おまけ ソフラの新しい体
おまけになります。
その人形を見たとき感じたのは、綺麗な人形だった。と同時に同居人のソフラの感情が流れ込んでくる。(入りたい。動かしたい。この人形を自分のものにしたい!!)
「ソフラ、この人形が欲しいの?」
『え?ほっ欲しいってわけではないツルが。出来れば、欲しいツル・・・・』
「そっか。じゃあ値段を見てみよう。」
『そんなあっツルと。高かったら、良いツル。安かったらで・・・』
私はソフラとそんな掛け合いをしながら、人形の値段を・・・見た。
[〇〇○○ゴールド。]
そんなに高くもない、お金持ちならすぐ買える値段だ。だけどソフラは・・・お金がない。冒険者の報酬はおろかたまに誰かの手伝いをしてもらえるお小遣いもすぐに使ってしまう。
「どうする?私もお金貯めるの手伝おうか?
『大丈夫ツル。オイラひとりで頑張るツル。』
「うん。わかった。頑張れ。」
『ありがとうツル。』
それからソフラは頑張った。昼も夜も依頼をこなし着々とお金を貯め、たまにご褒美のつもりがうっかり散財しながらもなんとか溜まった。急いでお店に買いに走る。するとその人形は売り場にない。
「そんな・・・・」
『売り切れなんてあんまりツル。』
「どうなされました?お客様。」
お店の店員さんがきたので聞いてみる。するとソフラが欲しかった人形は汚れてしまって、売り物にならずお店の奥に置いてあるらしい。

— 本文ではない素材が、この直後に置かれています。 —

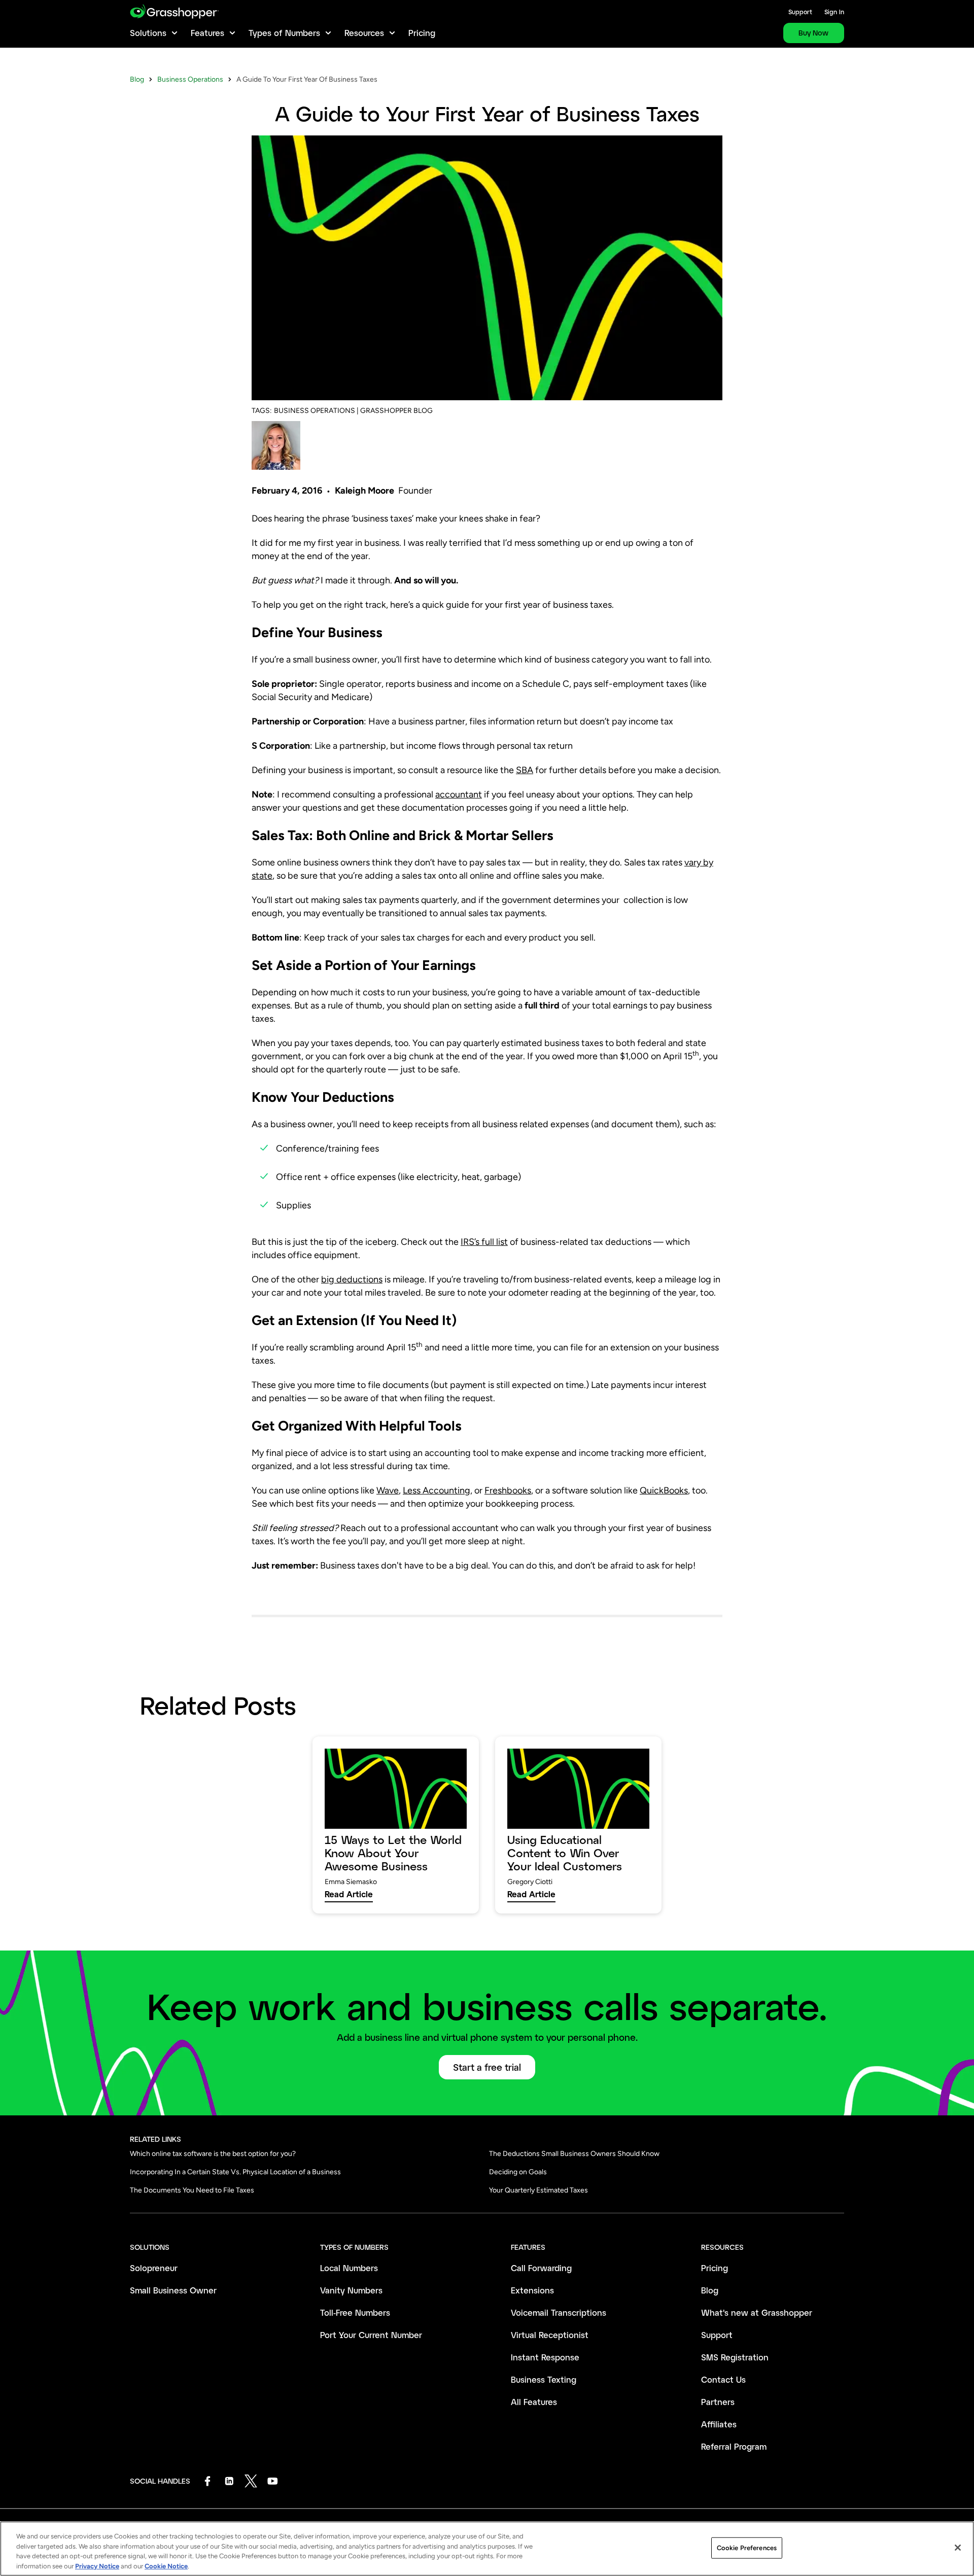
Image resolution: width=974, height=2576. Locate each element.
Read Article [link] (349, 1894)
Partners (718, 2402)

『それで良いツル!いやむしろそれが良いツル!!売って欲しいツル!」
ソフラは店員さんの胸ぐらを掴み、揺らす。
「わっわかりました。お譲りしましょう。けど本当にこの人形でいいんですか?」
他にも人形はありますがという店員さんの声を後に私たちは宿屋に戻る。
『良いんだツル。この人形じゃないとダメなんだツル。』
「どうして?」
『だってこの人形は、ミルクに似ているから。あの日、ヤドリギを住まわせてくれた大好きなミルクに似ているからなんだツル。』
「そう。さあ帰って入ってみよう。」
『うんツル。』
こうして私達は宿屋に急ぐ空は茜色に染まり、鳥が巣に帰っていく。きっと帰ったらニーナの魔法でお尻を焼かれたヒイロ達が待っているんだろうな。